Airlines face over 230 separate ticket taxes around the world, adding up to a total annual tax bill of USD 123 billion – but they continue to make a profit, with carriers in the Asia-Pacific region expected to earn an average of almost AUD 6 for each passenger carried during 2017.
The figures come from data newly released by the International Air Transport Associaton (IATA).
IATA’s 2017 regional analysis puts North American carriers at the top of the list in terms of financial performance, but other regions are also doing well.
North American carriers: The strongest financial performance is being delivered by airlines in North America. Net post-tax profits will be the highest at USD 18.1 billion next year, although down slightly from the USD 20.3 billion expected in 2016. The net margin for the region’s carriers is also expected to be the strongest at 8.5% with an average profit of USD 19.58/passenger. In 2017 capacity offered by the region’s carriers is expected to grow by 2.6%, slightly outpacing expected demand growth of 2.5%. Recent consolidation continues to underpin the region’s strong profitability, even as the region faces upward cost pressures which include the price of fuel.
European carriers: Airlines based in Europe are expected to post an aggregate net profit of USD 5.6 billion in 2017 which is below the USD 7.5 billion for 2016. Nonetheless, carriers there are forecast to generate a 2.9% net profit margin and a per passenger profit of USD 5.65. There remains a significant gap between the performance of the region’s carriers and the performance of North American ones. Capacity in 2017 is expected to grow by 4.3%, ahead of demand growth which is forecast at 4%. The region is subject to intense competition and hampered by high costs, onerous regulation and high taxes. And terrorist threats remain a real risk, even if confidence is starting to return after the tragic incidents in recent times.
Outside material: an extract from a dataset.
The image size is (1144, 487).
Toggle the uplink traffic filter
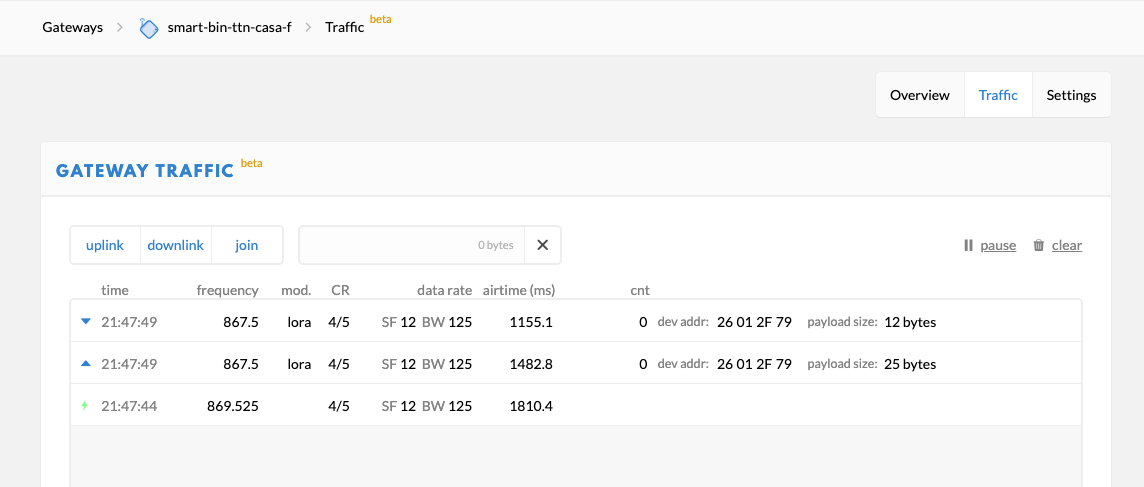click(x=105, y=245)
Asia-Pacific carriers: Airlines in the Asia-Pacific region are expected to generate a net profit of USD 6.3 billion in 2017 (down from USD 7.3 billion in 2016) for a net margin of 2.9%. On a per passenger basis average profits are anticipated to be USD 4.44. Capacity offered by the region’s carriers is forecast to grow by 7.6%, ahead of a forecast growth in demand of 7%. Improved cargo performance is expected to offset rising fuel prices for many of the region’s airlines. The expansion of new model airlines and progressive liberalization in the region is intensifying already strong competition. In addition profitability varies widely across the region.
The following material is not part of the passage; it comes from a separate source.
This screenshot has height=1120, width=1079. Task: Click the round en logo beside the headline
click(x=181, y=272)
Middle Eastern carriers: Middle Eastern airlines are forecast to generate a net profit of USD 0.3 billion for a net margin of 0.5% and an average profit per passenger of USD 1.56. This is below the USD 900 million profit expected in 2016. Average yields for the region’s carriers are low but unit costs are even lower, partly driven by the strong capacity expansion, forecast at 10.1% this year, ahead of expected demand growth of 9%. Threats are emerging to the success story of the Gulf carriers, including increases in airport charges across the Gulf States and growing air traffic management delays.
Latin American carriers: Latin American airlines are expected to post a net profit of USD 200 million, which is slightly lower than the USD 300 million forecast for 2016. Profit per passenger is expected to be USD 0.76 with a net profit margin of 0.7%. Capacity offered by the region’s carriers is forecast to grow by 4.8% which is ahead of expected demand growth of 4.0%. Despite some signs of improvement in the region’s currencies and economic prospects, operating conditions remain challenging, with infrastructure deficiencies, high taxes, and a growing regulatory burden across the continent. Venezuela continues to block the repatriation of some USD 3.8 billion of industry funds in contravention of international obligations.
African carriers: Carriers in Africa are expected to deliver the weakest financial performance with a net loss of USD 800 million (broadly unchanged from 2016). For each passenger flown this amounts to an average loss of USD 9.97. Capacity in 2017 is expected to grow by 4.7%, ahead of 4.5% demand growth. The region’s weak performance is being driven by regional conflict and the impact of low commodity prices.